#### [Supplied information]
- - - - -

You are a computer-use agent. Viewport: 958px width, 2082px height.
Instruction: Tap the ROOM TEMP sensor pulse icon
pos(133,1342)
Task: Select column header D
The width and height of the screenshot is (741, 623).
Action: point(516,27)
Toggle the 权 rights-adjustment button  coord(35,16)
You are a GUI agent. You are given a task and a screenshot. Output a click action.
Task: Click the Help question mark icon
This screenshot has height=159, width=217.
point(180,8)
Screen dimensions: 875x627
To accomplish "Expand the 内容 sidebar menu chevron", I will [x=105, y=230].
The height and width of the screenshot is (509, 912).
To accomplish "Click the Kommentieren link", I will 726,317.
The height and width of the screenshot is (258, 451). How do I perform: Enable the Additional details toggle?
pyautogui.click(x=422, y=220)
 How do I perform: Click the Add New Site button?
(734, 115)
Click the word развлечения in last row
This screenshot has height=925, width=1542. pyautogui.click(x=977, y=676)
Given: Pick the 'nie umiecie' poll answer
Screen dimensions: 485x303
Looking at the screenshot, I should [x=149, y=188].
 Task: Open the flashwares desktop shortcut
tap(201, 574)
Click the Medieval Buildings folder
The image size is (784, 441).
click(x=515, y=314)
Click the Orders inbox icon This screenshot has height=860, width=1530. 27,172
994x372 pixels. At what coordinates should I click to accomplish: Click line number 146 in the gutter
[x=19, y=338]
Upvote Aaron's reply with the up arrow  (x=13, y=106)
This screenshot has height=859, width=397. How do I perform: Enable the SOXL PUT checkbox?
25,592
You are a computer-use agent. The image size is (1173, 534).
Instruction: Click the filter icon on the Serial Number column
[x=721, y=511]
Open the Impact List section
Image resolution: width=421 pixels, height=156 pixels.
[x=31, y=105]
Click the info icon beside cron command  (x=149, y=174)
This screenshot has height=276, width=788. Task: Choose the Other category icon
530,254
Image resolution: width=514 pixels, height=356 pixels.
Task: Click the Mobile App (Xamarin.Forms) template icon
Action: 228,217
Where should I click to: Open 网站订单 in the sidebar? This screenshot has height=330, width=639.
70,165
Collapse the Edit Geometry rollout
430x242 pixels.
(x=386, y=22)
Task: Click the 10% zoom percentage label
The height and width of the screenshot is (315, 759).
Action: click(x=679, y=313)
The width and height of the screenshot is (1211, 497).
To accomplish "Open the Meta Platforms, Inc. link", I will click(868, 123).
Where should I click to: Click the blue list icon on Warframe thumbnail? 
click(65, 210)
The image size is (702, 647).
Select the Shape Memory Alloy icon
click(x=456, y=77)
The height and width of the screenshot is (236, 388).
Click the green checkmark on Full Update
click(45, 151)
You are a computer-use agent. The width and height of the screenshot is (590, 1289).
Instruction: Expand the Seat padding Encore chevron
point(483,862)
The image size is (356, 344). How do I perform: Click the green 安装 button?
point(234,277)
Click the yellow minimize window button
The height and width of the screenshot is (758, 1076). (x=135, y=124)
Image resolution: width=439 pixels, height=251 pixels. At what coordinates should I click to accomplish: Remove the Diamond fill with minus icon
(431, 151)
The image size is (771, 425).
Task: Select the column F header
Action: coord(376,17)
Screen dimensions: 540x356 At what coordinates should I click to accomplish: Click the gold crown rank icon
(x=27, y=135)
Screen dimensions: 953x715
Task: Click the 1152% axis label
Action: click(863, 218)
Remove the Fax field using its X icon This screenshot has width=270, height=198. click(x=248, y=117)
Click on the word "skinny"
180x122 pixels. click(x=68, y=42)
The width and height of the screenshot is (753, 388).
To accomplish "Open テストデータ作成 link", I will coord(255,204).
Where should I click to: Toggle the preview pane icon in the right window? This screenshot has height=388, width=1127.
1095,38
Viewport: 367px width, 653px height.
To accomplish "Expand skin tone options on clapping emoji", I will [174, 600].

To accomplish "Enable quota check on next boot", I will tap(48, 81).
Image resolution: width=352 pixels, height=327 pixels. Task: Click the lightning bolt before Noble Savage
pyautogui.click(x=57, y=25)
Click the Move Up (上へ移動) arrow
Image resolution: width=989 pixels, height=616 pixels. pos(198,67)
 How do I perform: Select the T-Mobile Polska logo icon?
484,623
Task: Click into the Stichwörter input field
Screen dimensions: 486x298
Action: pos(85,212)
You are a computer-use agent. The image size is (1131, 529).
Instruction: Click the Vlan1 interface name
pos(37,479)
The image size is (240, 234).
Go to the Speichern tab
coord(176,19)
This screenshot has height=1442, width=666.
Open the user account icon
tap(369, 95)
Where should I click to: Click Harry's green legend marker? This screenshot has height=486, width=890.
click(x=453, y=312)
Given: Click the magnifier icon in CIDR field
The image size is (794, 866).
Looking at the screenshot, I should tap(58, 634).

- - - - -

#### [Required work]
In the listing, how many lines have the word "Viewport"? Write only that number.

#### [Answer section]
2